Okay, no, it was awful. Terrifyingly, brain-bendingly awful. See, Jan, Jace, and Blip the goddam masked space monkey are all on this water world jet skiing, and the Spider-Woman sends her ugly toad-man minions to capture them, so the ugly toad-man minions hold a length of rope up just above the surface of the water, which causes Jan to trip and flop off her jet ski into the water (because she's just a stupid gurl, of course) so Jace has to come roaring in on his own jet ski and scoop her up before the stupid toad guys can grab her. (Only Jace, Space Ghost, and probably the friggin monkey are allowed to grab Jan; everybody else can take the air.) So then the toad-guy commander croaks "Put into effect -- Plan: Capture!" which, you know, you have to give these toad guys credit for style and wit and imagination, coming up with a name like that for a plan to, well, capture somebody.
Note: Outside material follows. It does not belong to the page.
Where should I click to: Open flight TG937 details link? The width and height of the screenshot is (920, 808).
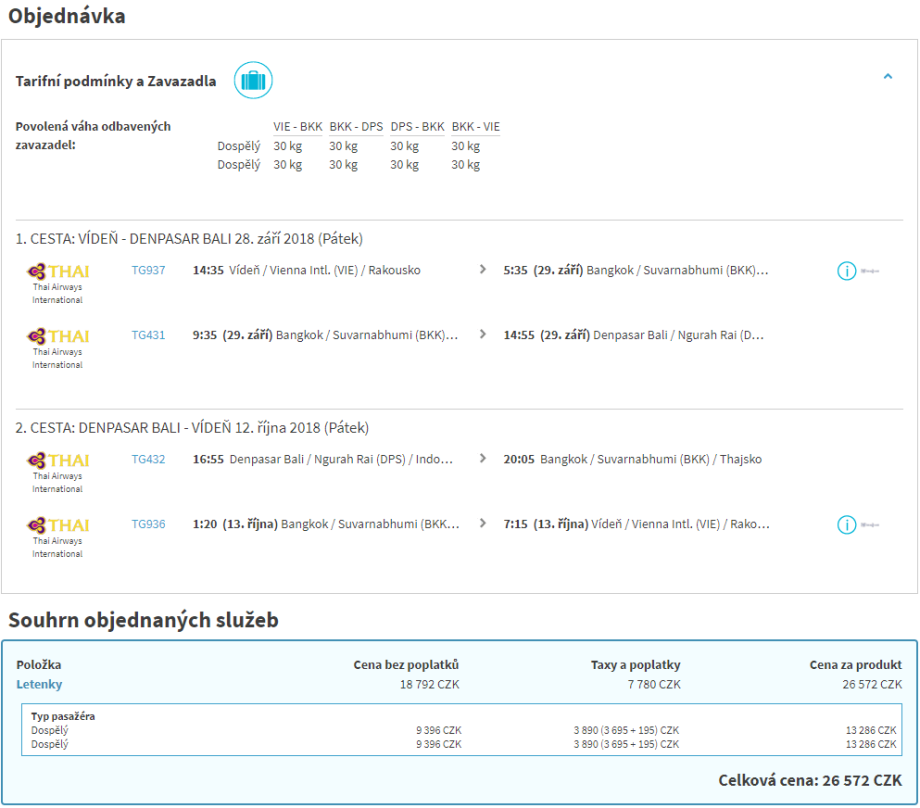[x=148, y=270]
So their big sharklike sub opens its mechanical maw and gobbles up Jan, Jace, and the fucking monkey (causing me to wonder why they didn't just do that in the first place, but never mind) and Space Ghost has to come rescue them, talking to himself the whole time about how the Spider-Woman has sent him detailed instructions to get to her lair, and she traps him behind this 'viso barrier' or some such shit, and sends a hydra-shark (a three headed shark! DUDES! what were you SMOKING?) and an electro-manta to kill him, but Space Ghost deftly dodges the first one and uses some kind of nebulizer beam to absorb all the power of the second one, which lets him break the viso barrier, causing a huge tidal wave of released water to wash over Spider-Woman and her toadies (Jan, Jace, and Blip turn invisible and fly into the air to get out of the way, which is their entire contribution to the adventure beyond getting captured in the first place). And then they all return to the Phantom Cruiser, where presumably Jan and Jace put on their kneepads and remind Space Ghost exactly why he puts up with all their bullshit in the first place. Or something.
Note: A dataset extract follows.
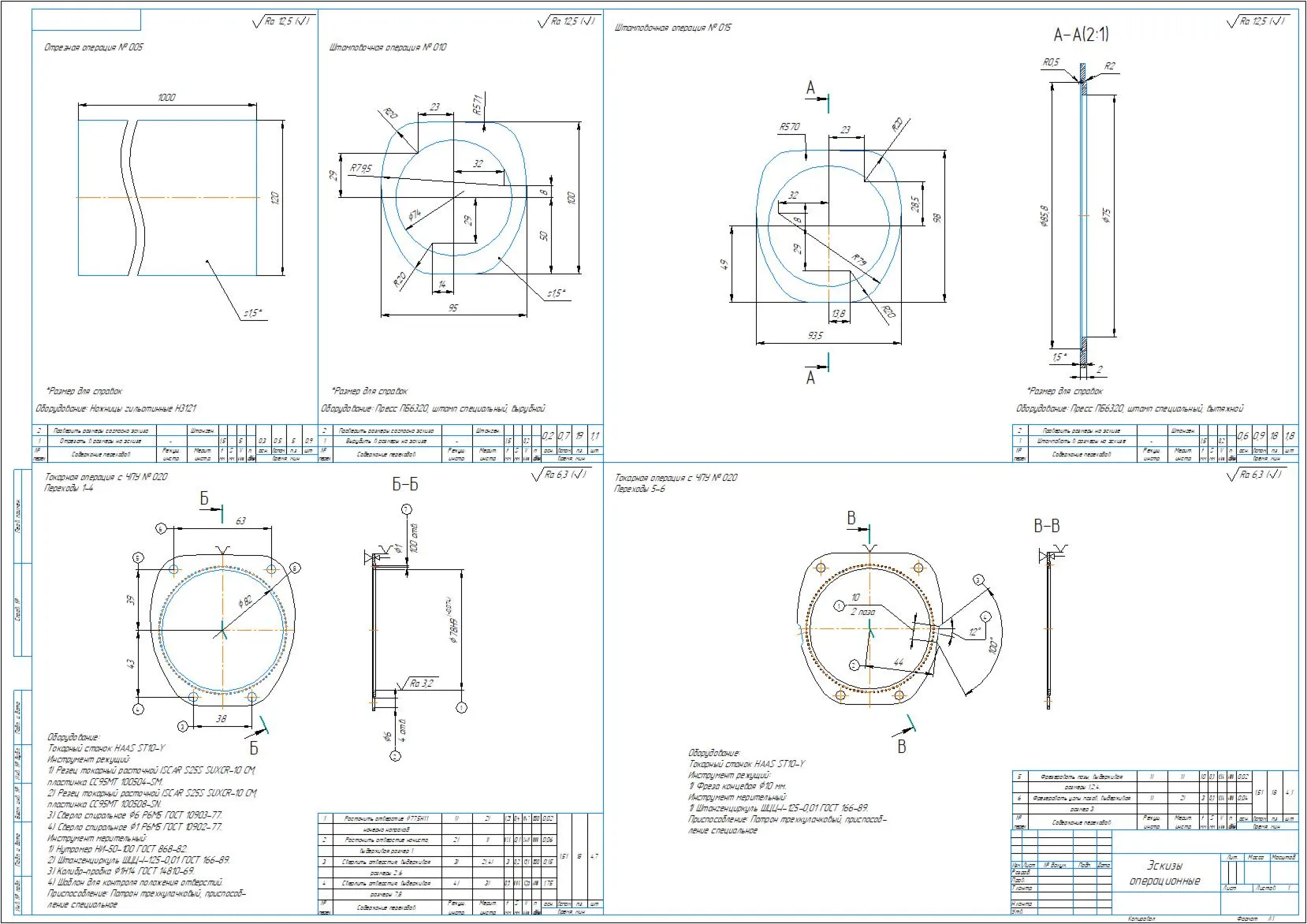This screenshot has width=1307, height=924.
Task: Select the 93,5 overall width dimension
Action: [815, 336]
The moral of the story is, anything you thought was really cool on TV when you were 8 years old is actually a fucking nightmarish horror of mind melting proportions that you should avoid at all costs once you've become an adult. There are no exceptions to this policy, and the sooner you accept this and move the fuck on, the better off you will be.
Okay, all the old Bugs Bunny cartoons are still pretty neat, though.